How to do prediction in collaborative filtering algorithm?

Hi experts, I have a question for the prediction using collaborative filtering algorithm.
In the lecturer, X, W, b are all considered as paramters to be optimized using gradient decent, then when to predict a new dataset including new users and new movies, and the new users have not rated any movie and the new movies have no any features. In this case, how to calculate the prediction using trained X, W, b?
Thank you!

Hello @lxd_1986001,

The issue you are sharing with us is called the cold-start problem. Collaborative filtering requires some interactions between an user and a movie to learn about the user and the movie, since an user hasn’t been learnt by the model, the model can’t make a recommendation for that user. The traditional way would be to resort to the Content-based filtering approach where an user is identified by their “content” and “content” information (such as location and browser type) can be collected even for a new user. However, since recommendation is a very practical algorithm, you should be able to find other ways on Google that addresses this issue.

Cheers,
Raymond

1 Like

Thank you @rmwkwok . I see the issue here by the cold start, and there is one method introduced in the lecture, which is mean normalization. The mean normalization example in lecture is for rating system, but it is also good choice for binary labels system? Since there is only 0/1 in the Y matrix.

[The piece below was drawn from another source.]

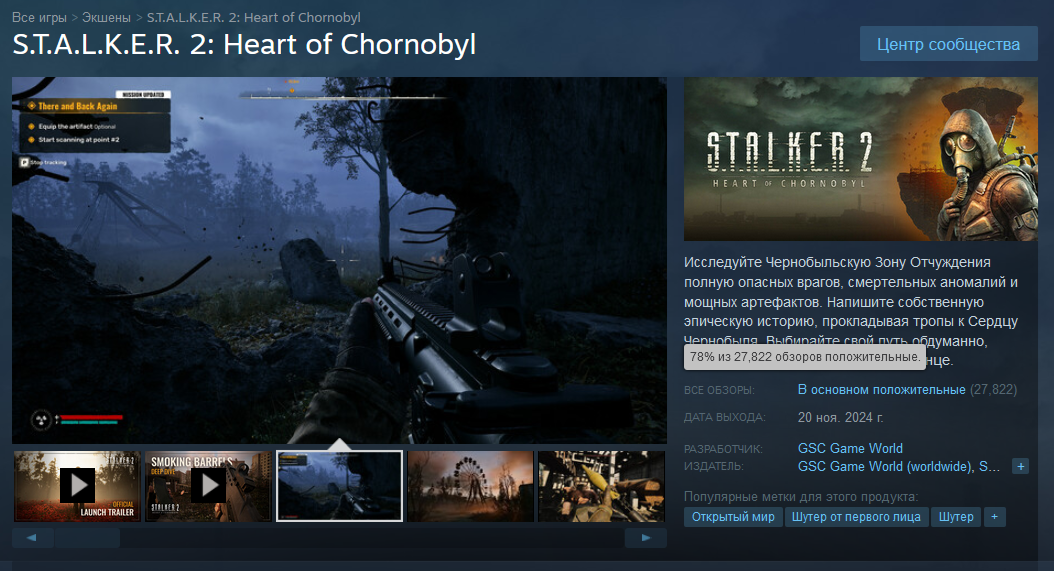The width and height of the screenshot is (1054, 571).
Task: Expand the publisher list with the plus button
Action: click(1020, 466)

As you mentioned, I think I need to google more information on the solution of recommendation and cold start issue.

Thank you!

Hello @lxd_1986001,

The mean normalization is a nice catch, but let me also share my view about such approach:

  1. From the lecture at around 6 minute 47 second, there are 2 consequences discussed using the mean normalization

    • “the optimization algorithm for the recommended system will also run just a little bit faster”
    • “it does make the algorithm behave much better for users who have rated no movies or very small numbers of movies”
  2. For users who have rated no movies at all, which is the focus of the cold start problem, we are actually only assigning them an average rating for each movie. Therefore, if you have 100 new users coming from 10 different countries, your model is going to predict one same averaged rating for each movie for all of those new users. This is helpful because we won’t end up with nothing, but this is also NOT very helpful because we know those 100 new users are going to have different perferences. Collaborative filtering is good at learning different users’ perferences by their interactions, but if there is no interactions at all for those new users, then it can’t learn any perference and can only resort to the “default” which is the “averaged” perference.

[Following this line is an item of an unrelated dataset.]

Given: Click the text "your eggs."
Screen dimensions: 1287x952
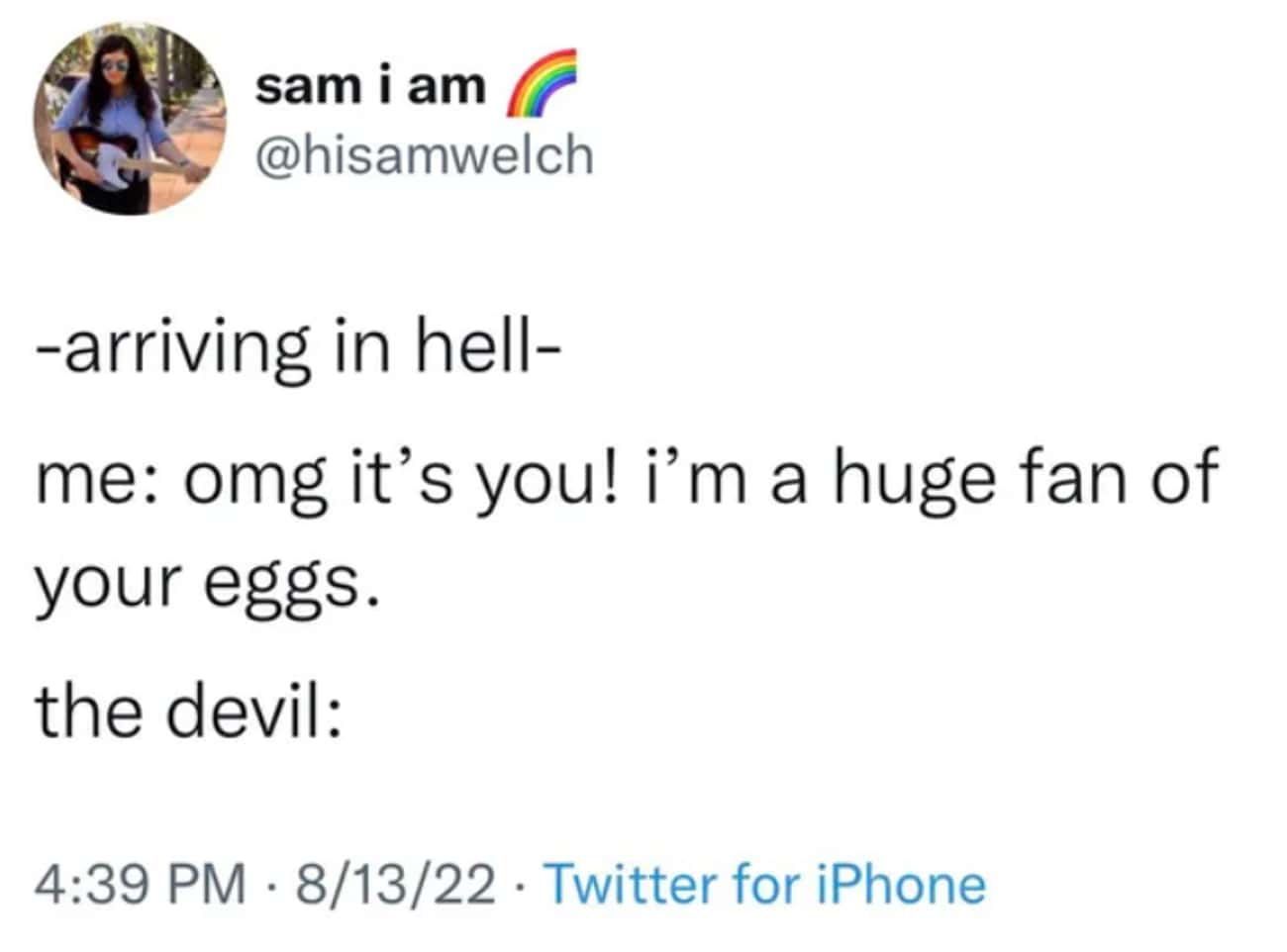Looking at the screenshot, I should click(x=209, y=586).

  3. Therefore, the mean normalization does make the collaborative filtering address the “new users” AS “the average”, but if you want something more which means if you have some additional information such as the “content” that I mentioned in my previous reply, then that is the time you want more than just the collaborative filtering to shine in your recommendation system. A recommendation system doesn’t have to only have one algorithm, but you can combine many algorithms in some way to make any final decision.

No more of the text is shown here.